[Math] Is this similarity to the Fourier transform of the von Mangoldt function real

fourier analysisnumber theory

Mathematica knows that the logarithm of $n$ is:

$$\log(n) = \lim\limits_{s \rightarrow 1} \zeta(s)\left(1 – \frac{1}{n^{(s – 1)}}\right)$$

The von Mangoldt function should then be:

$$\Lambda(n)=\lim\limits_{s \rightarrow 1} \zeta(s)\sum\limits_{d|n} \frac{\mu(d)}{d^{(s-1)}}.$$

Setting the first term of the von Mangoldt function $\Lambda(1)$ equal to the harmonic number $H_{\operatorname{scale}}$ where scale is equal to the scale of the Fourier transform matrix, one can calculate the Fourier transform of the von Mangoldt function with the Mathematica program at the link below:

http://pastebin.com/ZNNYZ4F6

In the program I studied the function within the limit for the von Mangoldt function, and made some small changes to the function itself:

$f(t)=\sum\limits_{n=1}^{n=k} \frac{1}{\log(k)} \frac{1}{n} \zeta(1/2+i \cdot t)\sum\limits_{d|n} \frac{\mu(d)}{d^{(1/2+i \cdot t-1)}}$
as $k$ goes to infinity.

(Edit 20.9.2013: The function $f(t)$ had "-1" in the argument for the zeta function.)

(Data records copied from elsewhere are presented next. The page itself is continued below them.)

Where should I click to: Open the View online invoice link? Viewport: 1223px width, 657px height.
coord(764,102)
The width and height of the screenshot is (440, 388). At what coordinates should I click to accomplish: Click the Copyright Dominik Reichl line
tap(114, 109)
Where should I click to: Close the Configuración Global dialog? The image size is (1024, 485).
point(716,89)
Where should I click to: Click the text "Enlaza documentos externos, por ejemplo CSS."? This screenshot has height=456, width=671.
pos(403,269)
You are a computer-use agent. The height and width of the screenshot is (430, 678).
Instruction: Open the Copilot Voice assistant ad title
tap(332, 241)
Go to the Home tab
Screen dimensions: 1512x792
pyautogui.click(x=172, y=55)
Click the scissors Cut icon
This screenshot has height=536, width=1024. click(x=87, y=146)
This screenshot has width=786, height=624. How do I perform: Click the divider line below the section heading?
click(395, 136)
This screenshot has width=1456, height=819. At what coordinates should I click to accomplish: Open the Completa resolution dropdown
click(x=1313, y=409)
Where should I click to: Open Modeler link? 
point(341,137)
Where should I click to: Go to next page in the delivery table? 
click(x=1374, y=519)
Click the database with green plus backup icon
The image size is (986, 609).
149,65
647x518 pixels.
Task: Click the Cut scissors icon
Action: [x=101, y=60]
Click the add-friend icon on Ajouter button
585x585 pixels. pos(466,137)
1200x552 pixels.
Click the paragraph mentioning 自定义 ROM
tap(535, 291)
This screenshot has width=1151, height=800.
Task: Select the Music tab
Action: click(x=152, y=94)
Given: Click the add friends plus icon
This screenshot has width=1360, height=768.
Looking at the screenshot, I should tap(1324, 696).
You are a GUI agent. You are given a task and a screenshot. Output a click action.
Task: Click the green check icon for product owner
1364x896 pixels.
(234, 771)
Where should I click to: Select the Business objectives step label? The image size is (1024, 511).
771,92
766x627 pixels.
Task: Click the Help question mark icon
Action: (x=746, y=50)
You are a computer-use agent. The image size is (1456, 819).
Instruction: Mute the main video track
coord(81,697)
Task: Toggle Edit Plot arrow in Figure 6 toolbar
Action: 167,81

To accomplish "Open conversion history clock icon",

The plot of this function looks like this:

function

While the plot of the Fourier transform of the von Mangoldt function with the program looks like this:

Fourier transform

There are some similarities but the Fourier transform converges faster towards smaller oscillations in between the spikes at zeta zeros and the scale factor is wrong.

Will the function $f(t)$ above eventually converge to the Fourier transform of the von Mangoldt function, or is it only yet another meaningless plot?

Now when I look at it I think the spikes at zeros comes from the zeta function itself and the spectrum like feature comes from the Möbius function which inverts the zeta function.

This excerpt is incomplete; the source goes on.